As a member of the European Parliament, Synadinos must surely be well aware of the true situation in Ukraine, where Nazis are of course not in power, where there have been free and fair presidential and parliamentary elections since the EuroMaidan Revolution, and where support for far-right parties is amongst the lowest in Europe.

So why was he spouting such nonsense in the august chamber of the European Parliament? Why does it sound like his speech could have been written in the Kremlin?

Well, it turns out that Synadinos probably knows a fair amount about Nazis, coming as he does from Greece’s Golden Dawn party, a far-right, nationalist, racist and xenophobic group.
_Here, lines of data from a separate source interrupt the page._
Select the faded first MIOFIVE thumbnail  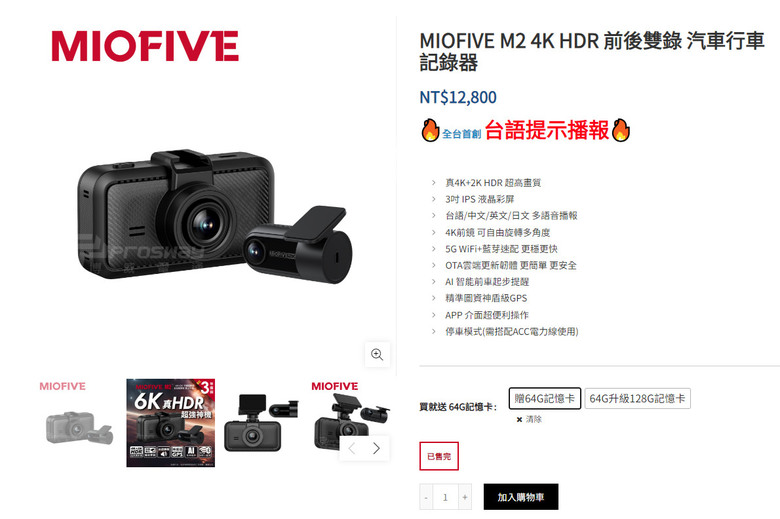[77, 423]
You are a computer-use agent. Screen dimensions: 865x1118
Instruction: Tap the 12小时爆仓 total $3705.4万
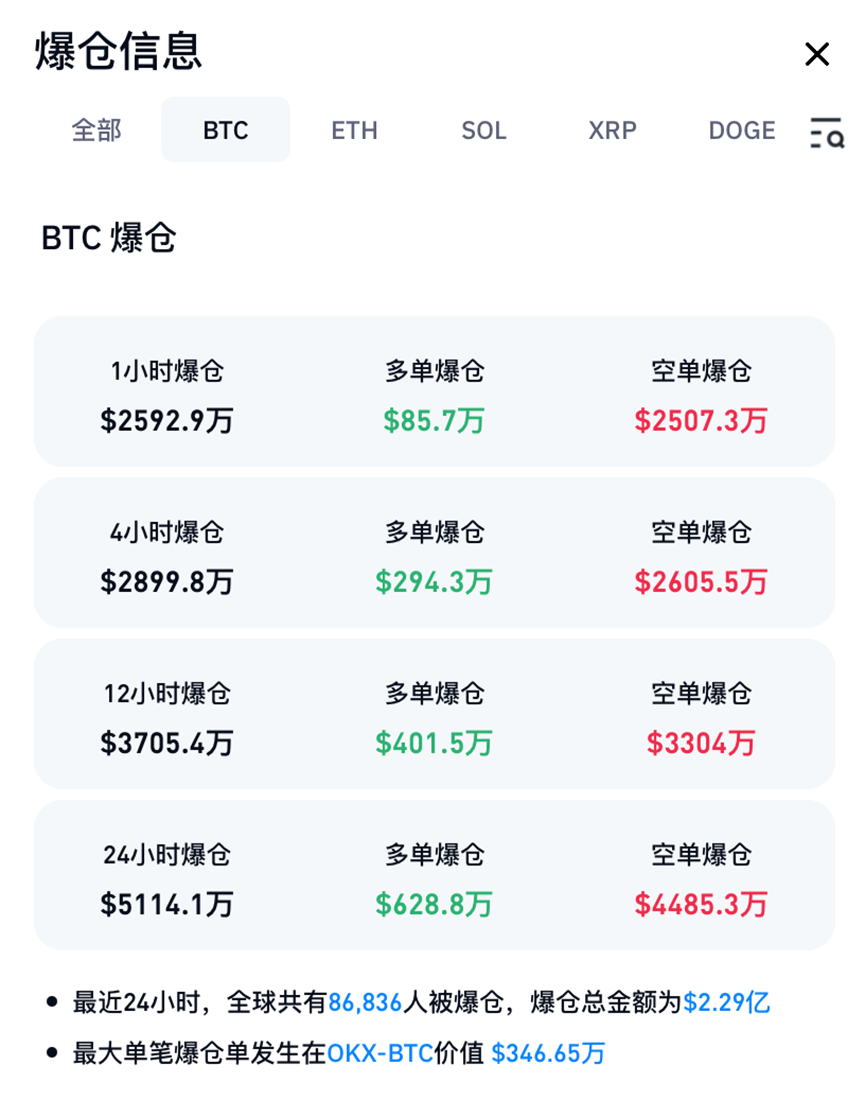(167, 743)
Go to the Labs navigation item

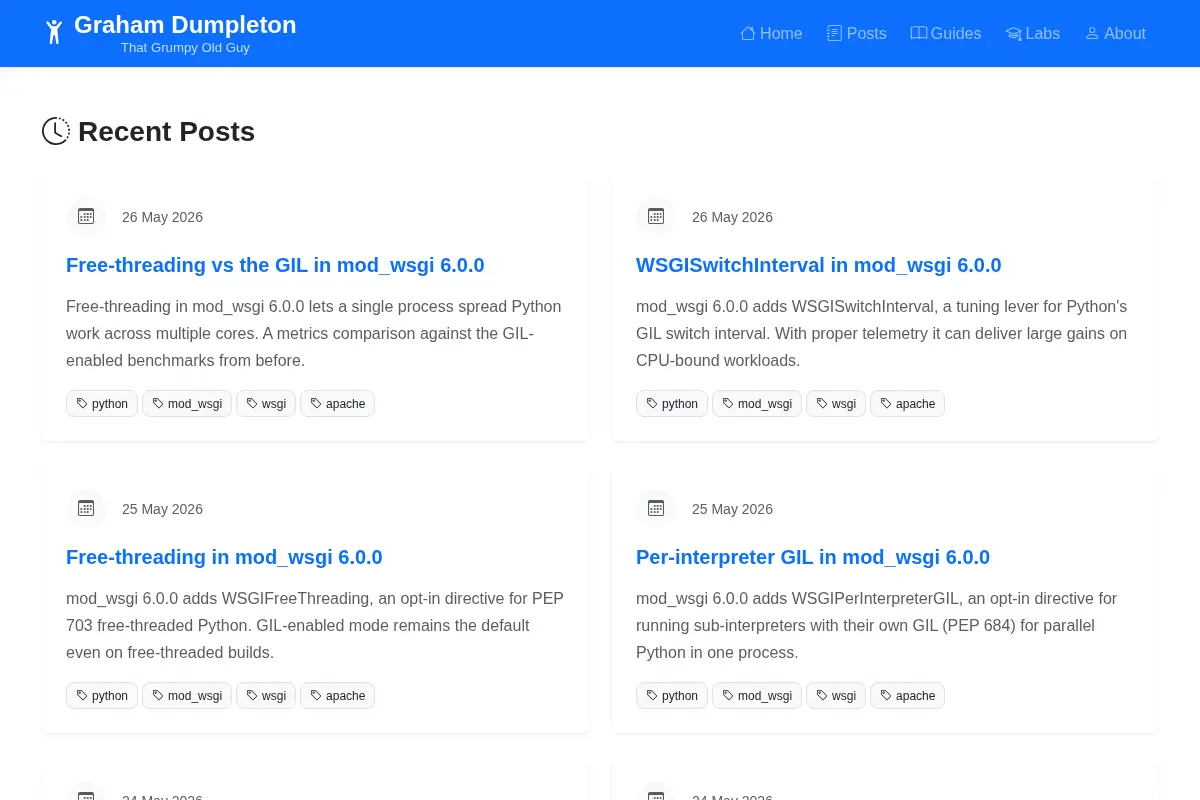pos(1033,33)
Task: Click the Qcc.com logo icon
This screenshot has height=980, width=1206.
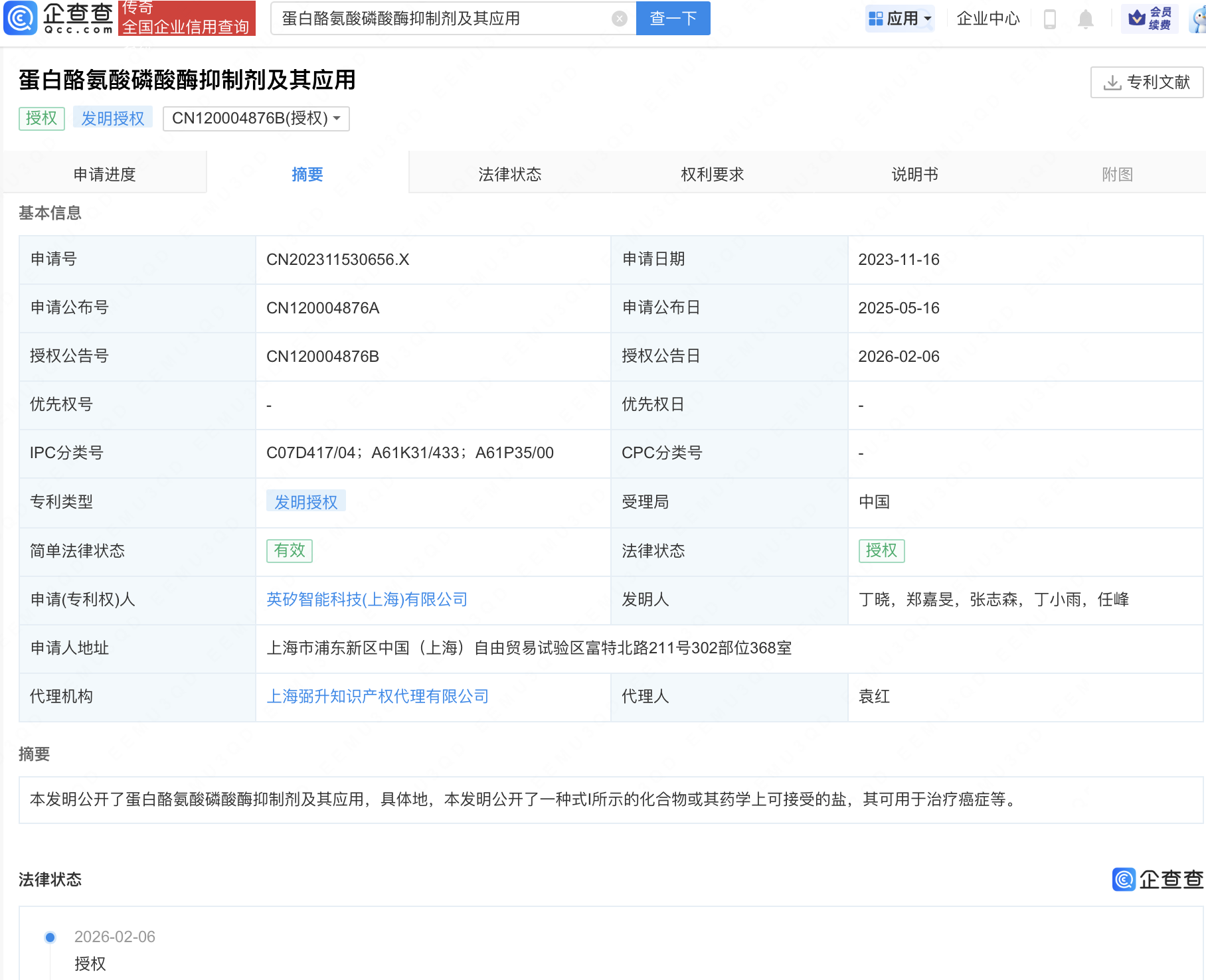Action: coord(21,18)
Members of Golden Dawn, which is rooted in a movement that wanted to see a restoration of the right-wing military junta that ruled Greece from 1967 to 1974 (Synadinos is himself a former soldier), have been involved in hate crimes against immigrants, political opponents, homosexuals and ethnic minorities. The party’s symbols were reported to have been found scrawled on four vandalized Jewish sites, including a synagogue and a cemetery.

So far, so fascist. But added to that, Golden Dawn also has Kremlin connections that go back to 1996, when representatives of the party attended a conference of far-right parties in Moscow. The Kremlin, as is known, has long been chumming up to extremist, Euroskeptic, far-right parties. U.S. authorities also suspect some European far-right parties, Golden Dawn among them, might also be clandestinely funded by the Kremlin. Could that be why Synadinos so readily parrots Moscow’s propaganda?

Maybe. But for his insulting, anti-Ukrainian comments on April 6 alone, the Order of Lenin this week goes to Synadinos, a true far-right friend of Ukraine’s biggest foe.